Hmm... could you consume BOM_Qld twitter feed and scan for "thunderstorm warning" and then maybe your local area? See an example tweet below... https://twitter.com/BOM_Qld/status/1338287881769652226 Not sure what area's they have, or even if the tweets are automated and if so have a mostly standard format.
I'd personally just grab a UPS if it's nothing too intensive. Pretty easy to gracefully shutdown IF you lose power, rather than jumping on "weather warnings" - Just read you're in the UK, anyone that can plug it in for you?
Sounds to me from the description that he wants to protect his gear from electrical strikes rather than power loss.
Possibly, he said he's running surge/spike protection though - my interpretation was he wanted to be able to shut things down properly to prevent data loss
Woah thanks guys - appreciate the responses so quickly. Yep he's got a basic surge protection layer but nothing terribly fancy. I'm a little iffy on the protection value the lower end UPS's offer this type of setup, I've had mixed experience with them; the cost of a "proper" one would outweigh the value of the systems generally speaking. The guy who owns the kit works shifts and I'm trying to cater for running conversion jobs when he's at work (it's converting video with FFMPEG, converting a collection of videos to a more practical format but we have to use software for quality reasons so conversions take horrendous amounts of time). My thinking was to either stop the job or issue a hibernation order to the compressing machine (it's just running Debian 10.7 on an i7-4770). I was even thinking of a way of having a relay physically disconnecting a power chain (physical disconnection of the power boards), I think there's a device out there that could do this with a couple of wires from the Pi's GPIO pins. I've been curious about this method for some time actually, for example an automated method to "batten down the hatches" ahead of an incoming storm (doing things like retracting shade cloth sails, raising roller-shields on vulnerable windows, etc.). I heard of one which was set up to adjust the configuration of a greenhouse based on sun levels and storms, etc. which was quite clever; methods to do this are becoming cheaper now with ESP32 chipsets and off-the-shelf IoT devices becoming a little more mainstream. I'll look at that BOM feed and the Twitter feed too - I wondered if there was an IFTTT trigger or something out there, I think this would be quite a valuable service to provide for homes and industrial applications potentially. I've heard there are some here in Blighty which can do that for coastal areas but I've never looked into it.

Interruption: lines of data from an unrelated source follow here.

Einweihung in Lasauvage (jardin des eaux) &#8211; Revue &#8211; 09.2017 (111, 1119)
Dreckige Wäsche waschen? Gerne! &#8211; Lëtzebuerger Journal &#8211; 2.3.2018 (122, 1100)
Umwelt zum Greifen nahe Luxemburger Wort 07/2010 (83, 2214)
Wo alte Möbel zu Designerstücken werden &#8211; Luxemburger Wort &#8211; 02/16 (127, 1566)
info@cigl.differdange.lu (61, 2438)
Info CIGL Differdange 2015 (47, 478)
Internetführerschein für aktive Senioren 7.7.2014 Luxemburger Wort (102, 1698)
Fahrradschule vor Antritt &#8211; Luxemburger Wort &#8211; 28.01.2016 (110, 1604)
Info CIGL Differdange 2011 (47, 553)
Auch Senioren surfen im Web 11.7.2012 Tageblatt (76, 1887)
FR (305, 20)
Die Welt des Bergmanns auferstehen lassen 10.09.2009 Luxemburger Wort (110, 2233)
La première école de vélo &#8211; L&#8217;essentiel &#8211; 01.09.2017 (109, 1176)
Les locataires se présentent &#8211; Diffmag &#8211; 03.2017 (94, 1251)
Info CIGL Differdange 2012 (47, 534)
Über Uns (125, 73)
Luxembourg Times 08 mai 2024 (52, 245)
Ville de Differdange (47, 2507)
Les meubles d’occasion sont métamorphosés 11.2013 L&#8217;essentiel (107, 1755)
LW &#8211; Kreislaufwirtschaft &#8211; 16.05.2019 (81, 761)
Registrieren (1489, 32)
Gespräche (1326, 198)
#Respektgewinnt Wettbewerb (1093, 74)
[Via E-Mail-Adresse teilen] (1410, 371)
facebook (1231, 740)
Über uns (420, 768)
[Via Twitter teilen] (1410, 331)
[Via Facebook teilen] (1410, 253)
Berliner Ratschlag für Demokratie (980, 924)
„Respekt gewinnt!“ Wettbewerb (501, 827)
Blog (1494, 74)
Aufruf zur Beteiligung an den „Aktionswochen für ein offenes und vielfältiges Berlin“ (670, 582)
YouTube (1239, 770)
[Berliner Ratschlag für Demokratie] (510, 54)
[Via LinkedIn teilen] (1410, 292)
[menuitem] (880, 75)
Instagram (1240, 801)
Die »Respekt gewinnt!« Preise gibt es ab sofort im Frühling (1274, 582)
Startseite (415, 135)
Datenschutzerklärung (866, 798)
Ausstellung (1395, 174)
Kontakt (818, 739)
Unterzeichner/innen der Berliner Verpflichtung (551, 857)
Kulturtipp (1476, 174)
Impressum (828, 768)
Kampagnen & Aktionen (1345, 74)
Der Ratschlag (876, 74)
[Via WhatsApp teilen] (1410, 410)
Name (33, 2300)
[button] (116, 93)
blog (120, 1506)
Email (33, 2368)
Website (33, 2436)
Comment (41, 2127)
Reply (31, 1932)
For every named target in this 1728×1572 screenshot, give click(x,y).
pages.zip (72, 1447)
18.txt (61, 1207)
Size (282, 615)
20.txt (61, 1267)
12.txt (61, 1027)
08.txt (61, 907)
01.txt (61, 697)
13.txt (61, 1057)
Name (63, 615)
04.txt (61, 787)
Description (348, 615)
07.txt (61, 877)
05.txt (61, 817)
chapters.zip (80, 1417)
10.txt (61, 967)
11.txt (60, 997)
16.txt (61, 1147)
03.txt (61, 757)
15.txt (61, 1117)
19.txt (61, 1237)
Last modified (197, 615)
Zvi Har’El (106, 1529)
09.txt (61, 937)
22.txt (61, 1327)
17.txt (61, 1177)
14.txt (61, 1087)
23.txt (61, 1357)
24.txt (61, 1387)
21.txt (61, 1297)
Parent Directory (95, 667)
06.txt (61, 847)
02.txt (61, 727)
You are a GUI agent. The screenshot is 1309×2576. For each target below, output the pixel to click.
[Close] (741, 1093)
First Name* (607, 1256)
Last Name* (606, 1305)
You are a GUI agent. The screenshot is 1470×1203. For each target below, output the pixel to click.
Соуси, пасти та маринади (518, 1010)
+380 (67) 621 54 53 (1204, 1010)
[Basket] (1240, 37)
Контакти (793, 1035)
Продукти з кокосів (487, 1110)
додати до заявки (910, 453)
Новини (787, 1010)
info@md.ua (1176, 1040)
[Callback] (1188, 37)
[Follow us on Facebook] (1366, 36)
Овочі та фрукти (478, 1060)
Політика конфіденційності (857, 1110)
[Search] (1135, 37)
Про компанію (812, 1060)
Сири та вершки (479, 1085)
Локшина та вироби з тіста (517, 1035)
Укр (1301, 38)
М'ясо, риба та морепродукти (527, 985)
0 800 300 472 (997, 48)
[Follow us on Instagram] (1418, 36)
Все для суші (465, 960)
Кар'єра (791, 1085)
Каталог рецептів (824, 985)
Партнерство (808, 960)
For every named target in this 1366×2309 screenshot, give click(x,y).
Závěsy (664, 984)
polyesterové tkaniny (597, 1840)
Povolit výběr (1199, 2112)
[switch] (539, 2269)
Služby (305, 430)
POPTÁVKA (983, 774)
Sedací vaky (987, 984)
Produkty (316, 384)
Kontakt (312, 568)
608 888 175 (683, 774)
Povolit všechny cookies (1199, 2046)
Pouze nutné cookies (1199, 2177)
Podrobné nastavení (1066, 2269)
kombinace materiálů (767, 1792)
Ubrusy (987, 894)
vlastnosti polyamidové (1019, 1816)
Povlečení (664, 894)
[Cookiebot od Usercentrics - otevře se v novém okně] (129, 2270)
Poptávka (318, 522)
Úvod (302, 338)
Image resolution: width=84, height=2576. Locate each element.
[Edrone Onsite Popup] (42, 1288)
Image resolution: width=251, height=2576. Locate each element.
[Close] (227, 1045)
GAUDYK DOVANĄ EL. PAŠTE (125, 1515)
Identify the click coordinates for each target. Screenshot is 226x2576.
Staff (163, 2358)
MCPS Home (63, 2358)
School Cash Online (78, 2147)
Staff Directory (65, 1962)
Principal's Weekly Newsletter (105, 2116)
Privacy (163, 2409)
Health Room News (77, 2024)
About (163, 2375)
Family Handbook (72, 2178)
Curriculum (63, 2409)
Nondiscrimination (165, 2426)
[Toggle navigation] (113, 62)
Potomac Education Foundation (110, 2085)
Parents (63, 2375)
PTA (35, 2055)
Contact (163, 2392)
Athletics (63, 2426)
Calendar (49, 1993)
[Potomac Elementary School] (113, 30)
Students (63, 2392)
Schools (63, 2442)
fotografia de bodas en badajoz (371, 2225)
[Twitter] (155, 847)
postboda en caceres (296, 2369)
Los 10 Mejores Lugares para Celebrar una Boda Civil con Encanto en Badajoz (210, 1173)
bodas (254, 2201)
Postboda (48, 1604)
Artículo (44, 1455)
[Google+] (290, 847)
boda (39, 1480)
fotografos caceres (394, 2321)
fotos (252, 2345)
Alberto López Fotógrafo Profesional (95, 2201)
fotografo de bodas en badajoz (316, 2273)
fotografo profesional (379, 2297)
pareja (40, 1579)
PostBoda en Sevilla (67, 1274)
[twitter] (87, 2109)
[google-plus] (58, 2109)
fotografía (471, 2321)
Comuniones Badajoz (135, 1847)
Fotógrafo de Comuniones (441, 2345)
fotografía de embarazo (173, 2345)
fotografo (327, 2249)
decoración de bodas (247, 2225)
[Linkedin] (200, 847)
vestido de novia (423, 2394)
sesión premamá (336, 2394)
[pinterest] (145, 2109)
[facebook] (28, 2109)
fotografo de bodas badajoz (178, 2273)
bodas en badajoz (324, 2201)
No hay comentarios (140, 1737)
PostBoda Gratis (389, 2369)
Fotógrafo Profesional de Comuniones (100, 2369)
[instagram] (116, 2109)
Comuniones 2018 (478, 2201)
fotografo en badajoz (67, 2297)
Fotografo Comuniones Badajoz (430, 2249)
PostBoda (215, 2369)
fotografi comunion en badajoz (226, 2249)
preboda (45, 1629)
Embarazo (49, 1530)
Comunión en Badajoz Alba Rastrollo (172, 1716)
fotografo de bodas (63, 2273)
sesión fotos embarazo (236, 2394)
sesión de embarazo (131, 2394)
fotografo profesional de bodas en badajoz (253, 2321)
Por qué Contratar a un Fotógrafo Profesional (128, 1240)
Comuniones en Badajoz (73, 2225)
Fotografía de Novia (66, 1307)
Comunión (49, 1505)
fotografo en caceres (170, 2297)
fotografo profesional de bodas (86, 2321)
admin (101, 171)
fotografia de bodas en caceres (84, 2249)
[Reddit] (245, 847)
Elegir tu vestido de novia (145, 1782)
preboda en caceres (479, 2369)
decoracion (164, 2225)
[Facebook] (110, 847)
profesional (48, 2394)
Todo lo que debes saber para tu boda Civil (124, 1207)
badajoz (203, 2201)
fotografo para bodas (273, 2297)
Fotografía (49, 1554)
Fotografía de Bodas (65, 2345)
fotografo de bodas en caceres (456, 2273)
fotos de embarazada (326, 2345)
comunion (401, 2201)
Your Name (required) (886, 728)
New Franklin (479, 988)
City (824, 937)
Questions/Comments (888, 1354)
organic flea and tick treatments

I'll be interested in what you develop as I'd like much the same capability to automatically close a skylight rather than relying on a rain sensor.
Brisbane council runs a free service - https://www.brisbane.qld.gov.au/com...r-alerts/brisbane-early-warning-alert-service
That website mentions "push notifications", but doesn't say how to use them. That is the tech you want, see Server-sent events
Their notifications are mobile app notifications as they mention via the Weatherzone app. Email notifications could be useful from a serverside point of view. A bit more mucking about than just polling an api endpoint though.
Nah. If they had an SSE enabled endpoint, it's like 4 lines of code in python. I found an undocumented api being used by some apps on github. Code: # You can do a search for a location with; https://api.weather.bom.gov.au/v1/locations?search=Per # Then say I want Perth Airport ID=qd66qf4, see it's info with ; https://api.weather.bom.gov.au/v1/locations/qd66qf4 # And it's current "observations" with; https://api.weather.bom.gov.au/v1/locations/qd66qf4/observations # And warnings probably come through; https://api.weather.bom.gov.au/v1/locations/qd66qf4/warnings Alternatively, they do have warnings RSS feed on the BOM that might be helpful: http://www.bom.gov.au/rss/?ref=ftr But looking at weatherzone, they do have a business orientated feature called Total Lightning Network that might be above and beyond any basic/free resources.
Wow thanks everyone (sorry have been ill the past few days, my health is shocking). I'm going to look at those APIs and the feed, I'm not yet skilled in python (usually try to mush things together in BASH scripting but it's probably out of scope for that).